WORKING DATA Block Start
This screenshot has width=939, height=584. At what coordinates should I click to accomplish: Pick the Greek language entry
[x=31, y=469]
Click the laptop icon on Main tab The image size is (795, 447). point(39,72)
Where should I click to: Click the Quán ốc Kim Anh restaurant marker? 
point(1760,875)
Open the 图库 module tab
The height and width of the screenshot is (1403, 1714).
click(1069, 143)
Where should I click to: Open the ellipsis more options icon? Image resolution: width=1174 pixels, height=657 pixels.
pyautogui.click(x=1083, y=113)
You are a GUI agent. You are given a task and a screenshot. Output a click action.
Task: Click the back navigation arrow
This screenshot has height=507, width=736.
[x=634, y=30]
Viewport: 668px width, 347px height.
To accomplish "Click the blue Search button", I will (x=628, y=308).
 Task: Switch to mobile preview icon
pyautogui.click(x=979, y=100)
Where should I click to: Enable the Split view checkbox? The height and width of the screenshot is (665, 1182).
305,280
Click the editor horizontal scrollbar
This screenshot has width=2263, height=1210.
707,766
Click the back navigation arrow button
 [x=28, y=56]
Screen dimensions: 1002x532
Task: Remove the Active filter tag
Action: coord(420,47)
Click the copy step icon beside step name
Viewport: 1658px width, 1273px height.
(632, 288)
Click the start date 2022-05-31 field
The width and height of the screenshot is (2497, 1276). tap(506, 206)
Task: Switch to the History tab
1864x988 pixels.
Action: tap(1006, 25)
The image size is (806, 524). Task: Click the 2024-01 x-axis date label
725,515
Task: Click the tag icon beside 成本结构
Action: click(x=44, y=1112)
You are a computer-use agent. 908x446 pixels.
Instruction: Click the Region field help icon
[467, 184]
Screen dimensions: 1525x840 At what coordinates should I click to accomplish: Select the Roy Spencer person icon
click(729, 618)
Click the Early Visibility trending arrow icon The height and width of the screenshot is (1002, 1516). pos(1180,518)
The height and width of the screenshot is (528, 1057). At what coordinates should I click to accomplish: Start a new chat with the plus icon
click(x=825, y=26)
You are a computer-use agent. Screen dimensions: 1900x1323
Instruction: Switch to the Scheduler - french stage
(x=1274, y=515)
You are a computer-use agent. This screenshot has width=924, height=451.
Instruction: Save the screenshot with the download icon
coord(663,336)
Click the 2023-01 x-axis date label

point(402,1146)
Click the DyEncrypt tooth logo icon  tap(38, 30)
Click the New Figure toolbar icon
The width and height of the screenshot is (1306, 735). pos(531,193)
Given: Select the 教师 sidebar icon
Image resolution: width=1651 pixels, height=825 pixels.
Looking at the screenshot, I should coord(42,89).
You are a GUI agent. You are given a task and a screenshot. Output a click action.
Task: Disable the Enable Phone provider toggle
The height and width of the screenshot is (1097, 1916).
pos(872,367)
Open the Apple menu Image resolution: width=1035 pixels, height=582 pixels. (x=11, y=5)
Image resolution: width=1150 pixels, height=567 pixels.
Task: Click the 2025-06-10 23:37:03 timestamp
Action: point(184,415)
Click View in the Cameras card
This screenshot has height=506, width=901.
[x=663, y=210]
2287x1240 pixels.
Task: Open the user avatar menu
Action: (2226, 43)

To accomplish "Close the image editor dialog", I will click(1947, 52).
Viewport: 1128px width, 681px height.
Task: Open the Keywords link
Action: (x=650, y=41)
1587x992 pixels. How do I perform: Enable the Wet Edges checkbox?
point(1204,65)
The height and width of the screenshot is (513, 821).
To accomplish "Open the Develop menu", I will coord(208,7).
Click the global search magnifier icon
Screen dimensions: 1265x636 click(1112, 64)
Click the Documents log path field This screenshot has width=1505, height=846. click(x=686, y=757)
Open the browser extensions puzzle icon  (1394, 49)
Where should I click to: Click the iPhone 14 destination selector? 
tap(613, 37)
WORKING DATA Block End
**EXERCISE BRIEF**
Whenever a line of the data includes the word "agent", show that line in full.

**COMPLETED EXERCISE**
You are a GUI agent. You are given a task and a screenshot. Output a click action.
You are a computer-use agent. 908x446 pixels.
You are a computer-use agent. Screen dimensions: 1900x1323
You are a computer-use agent. This screenshot has width=924, height=451.
You are a GUI agent. You are given a task and a screenshot. Output a click action.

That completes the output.